We assessed the competencies using a small quiz in TU/e’s assessment software ANS Delft.
We believe it is essential to assess students’ ability to write down a probabilistic argument. However, doing this for every competency didn’t make sense because it would result in excessive grading, and because some competencies are mostly procedural. In the end, we chose three out of 16 competencies to be assessed using one open question with manually graded written solutions. These are competencies which genuinely require derivations and proofs using probability theory, and also are relevant for computer scientists, such as:
C7: I can derive the expected running time of simple algorithms using linear functions of random variables.
The remaining 13 competencies were assessed with one multiple choice and one numerical question each, and graded automatically. Multiple choice questions work very well to assess understanding of the theory (see more on this in this article). We mostly used questions with multiple correct answers and required students to choose all of the correct options. For example, we often asked “Which of the following four statements are true?” We required answers to be 100% correct, to set a high standard, and to account for the chance of success by a random guess. Students often found the questions difficult and had to think hard. Our numerical questions were akin to a usual exam. We required only numerical answers (without intermediate computations), we allowed some margins for rounding errors, and we made use of random number generators to create a different question for each student.
For quizzes, we gave three marks:
S = Success,
G = Getting there,
N = Not yet.
In an automatically graded quiz we gave S if both answers (numerical and multiple choice) were correct, G if one of the answers was correct, and N otherwise.
For the manually graded open questions, we used 3 criteria: 1) The solution is correct (including the derivation and the final answer). 2) All variables are defined. 3) All steps are explained. We gave S when all three criteria are met, G if two criteria are met, and N otherwise. For S, we didn’t require perfection, for instance, we could ignore a typo, or a small computational error. Looking back, the binary assessment of each criterion wasn’t very convenient because often a student met all three criteria partially. In these cases, we struggled to communicate why we gave G or N. Next time we will use the same or similar criteria, but we will give the mark for the entire solution, and address all criteria in the feedback. We hope this way it will be easier to grade and to explain the marks to the students.
We always gave detailed feedback. Since there was only one question per competency, and since not all students took the quiz at each opportunity, we always graded quickly, yet kept grading at bay!
Final grade
TU/e’s exam and grade system might be unfamiliar to some readers, so we describe them in more detail here. Each course must have two exam attempts: final exam (in the exam weeks of the current quarter) and resit (in the exam weeks of the next quarter). The final exam and the resit are equivalent, and the same rules apply to both. Students take a resit if they didn’t attend the final exam (e.g. due to illness) or if they failed at the final exam. A few students might choose to take a resit to improve their grade. The grades are from 1 (lowest) to 10 (highest), the passing grade is 6. In the traditional point-counting grading system, the minimal passing grade is 5.5, rounded up to 6. For a basic math course, the passing rate of 80% is seen as high, and the passing rate of 50% is seen as low. Students are assessed exclusively by their individual performance; curving is never applied in the Netherlands.

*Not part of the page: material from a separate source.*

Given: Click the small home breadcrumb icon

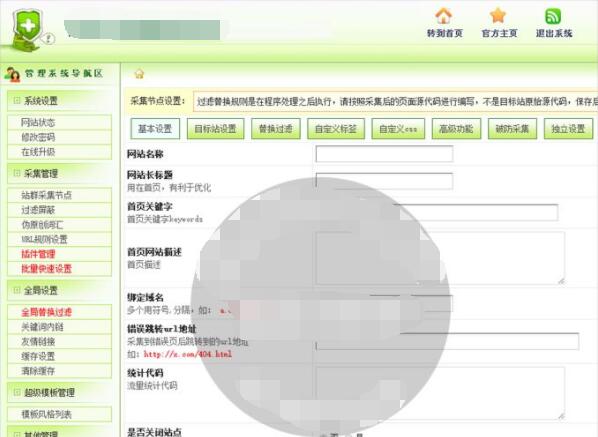Looking at the screenshot, I should coord(140,74).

In our course, the final grade depended on the number of S’s and G’s, with some additional rules.
Rule 1. Accounting for G’s. We had the conversion rule that S in 1 competency can be replaced by G in 2 competencies. We found it fair to count the effort for getting a G because our requirements for G were already quite high (see above). It was a good decision also because the students mostly didn’t feel that our system was ‘all-or-nothing’.

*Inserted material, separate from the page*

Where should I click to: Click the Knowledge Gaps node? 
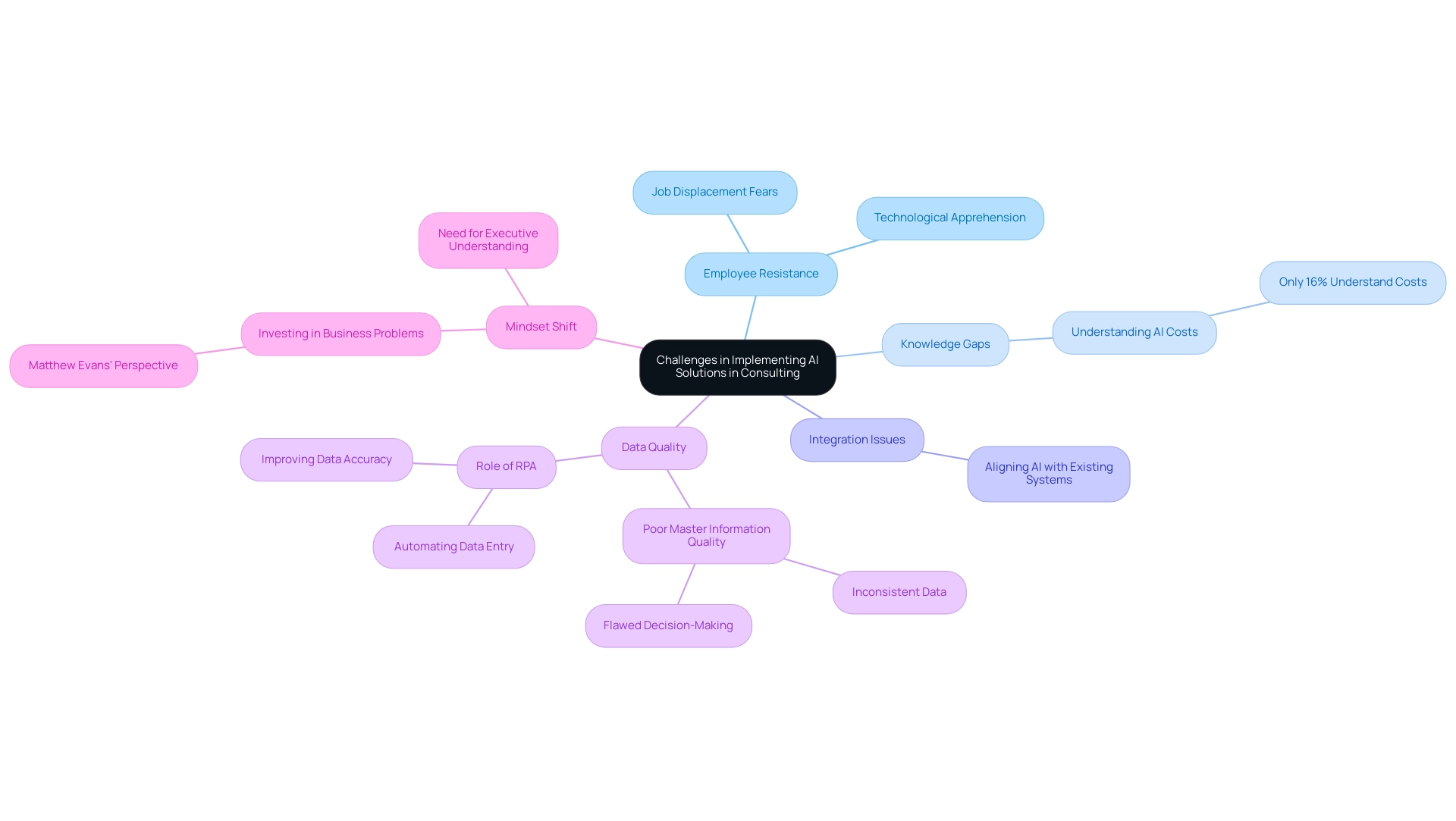945,344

Rule 2. Exam requirement. We required at least four S’s (or an equivalent combination of S and G) either at the final exam or at the resit. This is because at the final exam and the resit, we used technology to block student’s browsers, but during the course this technology was unavailable. Importantly, for the exam requirement, the students could redo competencies for which they already had S or G before. If they did so, they wouldn’t improve their grade, but this gave them a choice to meet the exam requirement more securely.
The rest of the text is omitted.